Indian Television Market: Opportunities

Tuesday, February 13, 2007 | 1 comment

There is a wonderful article in New York Times this week, In India, The Golden Age of Television is Now.

“Indian films, especially the flashy musicals and dramas of Bollywood, have grabbed plenty of attention in the West. But the country’s lesser-known television business is more than twice as big, with an estimated $3.4 billion in revenue in 2005, according to PricewaterhouseCoopers. It is also starting to exert greater cultural influence.

Television ownership is growing fast here, and it has plenty more room to expand. There are roughly 105 million homes with televisions in India, up from 88 million in 2000. The current number of television households is about the same as in the United States, though for India that amounts to only about half of the country’s households, compared with 98 percent in the United States.”

As generation Y moves away from Television and onto the Internet and Mobile Phones in the US, the Indian market is still largely Television centric, with both PC and Internet penetration still limited.

This implies, one of the most important content business opportunities for India is still TV Networks and Programming. The question is, where are the opportunities to find niches that are still open? The market is already quite crowded, especially with Zee, Star and others covering the Hindi market, and both local and international channels covering the English markets.

A while ago, I had looked into the animation market from the perspective of TV serials. However, the economics did not look compelling. [You can read the analysis, Indian Anime, here.]

I have also looked into vernacular network opportunities. The top Indian languages are:
Hindi (337M), Bengali (69.5M), Telugu (66M), Marathi (62.5M), Tamil (53M), Urdu (43.4M), Gujarati (40.6M), Kannada (32.7M), Malayalam (30.3M), Oriya (28M), Punjabi (23.3M), Assamese (13M). [English - 20M, btw.]

Notice, even the smallest of the above niches has a 13M target audience, so not too shabby.
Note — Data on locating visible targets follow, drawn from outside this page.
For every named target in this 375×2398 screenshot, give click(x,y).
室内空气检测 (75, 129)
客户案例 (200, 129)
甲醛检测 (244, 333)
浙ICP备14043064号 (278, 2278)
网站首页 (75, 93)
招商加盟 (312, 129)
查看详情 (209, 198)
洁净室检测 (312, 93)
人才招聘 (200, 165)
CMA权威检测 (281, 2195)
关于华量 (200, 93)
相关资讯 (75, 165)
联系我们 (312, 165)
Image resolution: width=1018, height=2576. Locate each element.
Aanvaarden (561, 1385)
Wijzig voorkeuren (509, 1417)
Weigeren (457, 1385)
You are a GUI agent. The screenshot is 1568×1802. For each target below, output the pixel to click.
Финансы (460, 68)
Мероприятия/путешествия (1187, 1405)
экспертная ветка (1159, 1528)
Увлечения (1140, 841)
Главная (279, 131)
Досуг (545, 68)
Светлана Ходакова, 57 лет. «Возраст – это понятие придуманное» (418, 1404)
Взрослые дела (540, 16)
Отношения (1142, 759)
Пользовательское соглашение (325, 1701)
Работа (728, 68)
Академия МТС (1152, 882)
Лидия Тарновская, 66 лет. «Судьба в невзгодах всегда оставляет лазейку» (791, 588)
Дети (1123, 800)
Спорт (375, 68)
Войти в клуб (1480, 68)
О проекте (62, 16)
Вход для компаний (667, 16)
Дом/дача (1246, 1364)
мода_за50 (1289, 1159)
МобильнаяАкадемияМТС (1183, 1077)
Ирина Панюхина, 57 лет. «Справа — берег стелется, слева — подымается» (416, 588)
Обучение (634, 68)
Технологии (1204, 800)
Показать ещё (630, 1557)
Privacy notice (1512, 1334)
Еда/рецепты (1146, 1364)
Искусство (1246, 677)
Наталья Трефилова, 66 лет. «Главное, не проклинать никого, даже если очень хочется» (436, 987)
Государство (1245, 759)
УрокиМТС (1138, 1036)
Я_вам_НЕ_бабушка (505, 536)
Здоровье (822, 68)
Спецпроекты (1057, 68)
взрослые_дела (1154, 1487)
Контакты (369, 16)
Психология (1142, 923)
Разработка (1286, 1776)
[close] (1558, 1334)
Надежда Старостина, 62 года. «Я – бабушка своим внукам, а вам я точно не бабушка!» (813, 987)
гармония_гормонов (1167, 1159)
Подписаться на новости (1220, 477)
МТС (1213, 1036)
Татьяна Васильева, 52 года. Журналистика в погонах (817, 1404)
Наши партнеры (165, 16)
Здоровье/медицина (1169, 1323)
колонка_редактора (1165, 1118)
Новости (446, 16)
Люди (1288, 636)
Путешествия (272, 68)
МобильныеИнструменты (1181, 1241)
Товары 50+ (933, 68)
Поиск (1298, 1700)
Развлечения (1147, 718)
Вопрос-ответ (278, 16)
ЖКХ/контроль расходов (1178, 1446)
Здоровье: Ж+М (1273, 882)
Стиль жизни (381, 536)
My hypothesis is, there are opportunities in rolling up networks and building a large portfolio based on regional language assets. Similarly, there are opportunities of starting new and unique networks in regional languages, which would be good acquisition candidates in a few years, as the market consolidates.

Comments

As for regional languages, you should note that Zee Telefilms, Sun TV and the Eenadu group already boast of a very strong bouquet of channels. However, the profitability of these channels is a concern as the fixed cost for starting each channel would be substantially high if we take lower ad rates into account. In addition, the subscription revenue for these channels would be quite minimal considering that cable still reaches a low proportion of TV homes and there is a massive under-reporting of subscribers by cable operators. CAS and DTH are good schemes to begin with but their penetration is still limited to the four metros.
Also note that TRAI has mandated a fixed charge of Rs. 5 per channel per month (Zee had a bouquet of 11 channels for Rs. 66 earlier and ESPN-Star Sports commanded Rs. 27 for just two sports channel). I really wonder how are regional channels going to survive in this competitive market.
The only alternative to this is quality content in the general entertainment space. NDTV and Reliance Industries are looking to have their version of the same pretty soon. It’s gonna be a bumpy ride as they say.